* **Work request**
When you spot the word "computer" in a line of the data below, copy that line.

───

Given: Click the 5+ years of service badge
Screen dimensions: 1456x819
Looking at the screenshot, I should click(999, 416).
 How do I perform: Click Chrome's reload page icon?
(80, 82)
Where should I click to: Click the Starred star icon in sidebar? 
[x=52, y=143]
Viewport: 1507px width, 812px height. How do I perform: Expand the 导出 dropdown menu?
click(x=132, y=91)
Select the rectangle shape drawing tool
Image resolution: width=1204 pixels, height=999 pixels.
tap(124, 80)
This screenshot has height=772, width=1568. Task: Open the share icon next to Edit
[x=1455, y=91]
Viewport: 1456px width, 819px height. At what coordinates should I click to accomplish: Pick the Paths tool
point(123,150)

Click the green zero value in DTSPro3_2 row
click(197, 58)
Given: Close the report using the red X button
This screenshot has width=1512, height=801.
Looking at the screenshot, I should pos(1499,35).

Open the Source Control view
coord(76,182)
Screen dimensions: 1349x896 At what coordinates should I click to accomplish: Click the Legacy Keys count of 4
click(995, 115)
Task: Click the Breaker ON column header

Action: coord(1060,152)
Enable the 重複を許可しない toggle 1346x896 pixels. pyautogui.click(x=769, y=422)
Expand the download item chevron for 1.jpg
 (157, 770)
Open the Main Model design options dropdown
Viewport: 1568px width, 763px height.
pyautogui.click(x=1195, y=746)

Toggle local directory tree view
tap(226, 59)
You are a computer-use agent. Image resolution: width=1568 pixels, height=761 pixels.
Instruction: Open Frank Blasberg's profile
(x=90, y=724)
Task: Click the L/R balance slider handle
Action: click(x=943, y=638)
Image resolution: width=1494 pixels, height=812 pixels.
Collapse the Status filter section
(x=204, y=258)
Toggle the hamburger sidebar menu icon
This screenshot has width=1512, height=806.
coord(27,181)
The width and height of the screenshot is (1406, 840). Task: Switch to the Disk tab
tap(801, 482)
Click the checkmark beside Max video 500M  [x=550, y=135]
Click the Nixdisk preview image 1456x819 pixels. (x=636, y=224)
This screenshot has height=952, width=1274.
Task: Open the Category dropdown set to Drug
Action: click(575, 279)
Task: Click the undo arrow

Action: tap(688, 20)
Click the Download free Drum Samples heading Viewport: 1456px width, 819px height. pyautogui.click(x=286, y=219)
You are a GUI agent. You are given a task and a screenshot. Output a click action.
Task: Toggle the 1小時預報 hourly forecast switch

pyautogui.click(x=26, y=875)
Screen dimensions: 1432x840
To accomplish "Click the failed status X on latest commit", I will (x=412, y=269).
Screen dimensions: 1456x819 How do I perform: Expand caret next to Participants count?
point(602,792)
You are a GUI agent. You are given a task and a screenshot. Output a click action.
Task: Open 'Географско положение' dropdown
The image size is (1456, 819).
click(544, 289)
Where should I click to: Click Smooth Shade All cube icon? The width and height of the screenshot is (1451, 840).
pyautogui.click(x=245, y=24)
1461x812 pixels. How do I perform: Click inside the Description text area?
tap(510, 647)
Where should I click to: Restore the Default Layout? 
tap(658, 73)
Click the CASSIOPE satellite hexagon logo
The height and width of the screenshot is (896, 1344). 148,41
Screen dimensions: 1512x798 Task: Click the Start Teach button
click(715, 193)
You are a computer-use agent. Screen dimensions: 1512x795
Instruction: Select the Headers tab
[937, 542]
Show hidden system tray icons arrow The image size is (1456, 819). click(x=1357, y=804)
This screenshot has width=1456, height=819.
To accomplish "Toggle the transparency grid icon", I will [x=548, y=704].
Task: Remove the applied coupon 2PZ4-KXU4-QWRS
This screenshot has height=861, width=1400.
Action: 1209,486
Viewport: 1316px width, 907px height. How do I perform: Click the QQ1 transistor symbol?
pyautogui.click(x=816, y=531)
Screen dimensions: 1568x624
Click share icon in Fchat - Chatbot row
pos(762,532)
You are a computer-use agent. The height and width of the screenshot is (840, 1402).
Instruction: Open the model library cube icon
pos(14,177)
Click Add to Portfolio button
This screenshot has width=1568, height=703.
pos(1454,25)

───

* **Response to the exercise**
You are a computer-use agent. Image resolution: width=1568 pixels, height=761 pixels.
You are a computer-use agent. Screen dimensions: 1512x795
You are a computer-use agent. The height and width of the screenshot is (840, 1402).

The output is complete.